Kidman’s statement or definition that what she desires or how she is wired is not normal was never a negative moment but a very potent one.
I’m not like you. I’m not like others.
Whatever internalized shame she may have had about not being ‘normal’ lost its hold on her the moment she owned that denied part of herself.
Was his response rooted in judgment? Sure. But only because he felt insecure knowing he had never pleased her and didn’t feel competent in being able to meet her where she wanted.
(As I type this I can honestly say I’ve also experienced being in his shoes.)
Of course, his response is shaped by conditioning, which unfolds and evolves as the story progresses.

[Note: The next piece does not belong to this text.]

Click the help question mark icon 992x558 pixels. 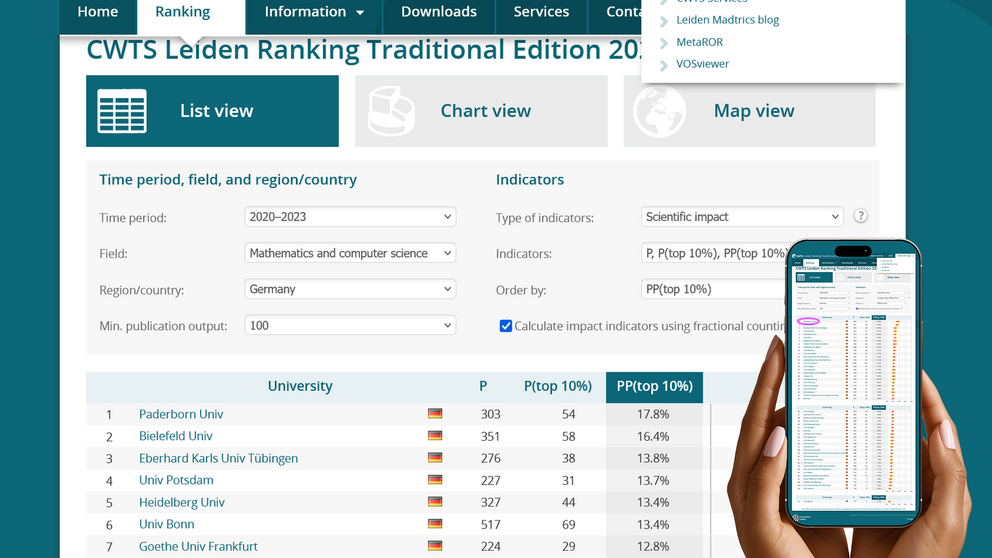860,217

Watching Babygirl, I couldn’t help but see myself in Romy’s awkwardness and hesitation. Her inability to articulate what she wanted, the shame she carried, and the clumsy way she navigated her desires felt uncomfortably familiar. It reminded me of the first time I stepped into a dynamic where I was expected to relinquish control—not just in the physical sense but emotionally, mentally, and sexually.
Being submissive didn’t come naturally to me, at least not at first. Like Romy, I had spent so much of my life hiding what I wanted or downplaying it to make others comfortable.
Unlike Romy, I hadn't yet uncovered some of my desires and fantasies; they lingered just below the surface, waiting for the right moment.
That moment arrived in my mid to late thirties when a friend introduced me to his friend, who boldly announced, "I'm really good at tying people up. So good, in fact, you'll be begging me to fuck you."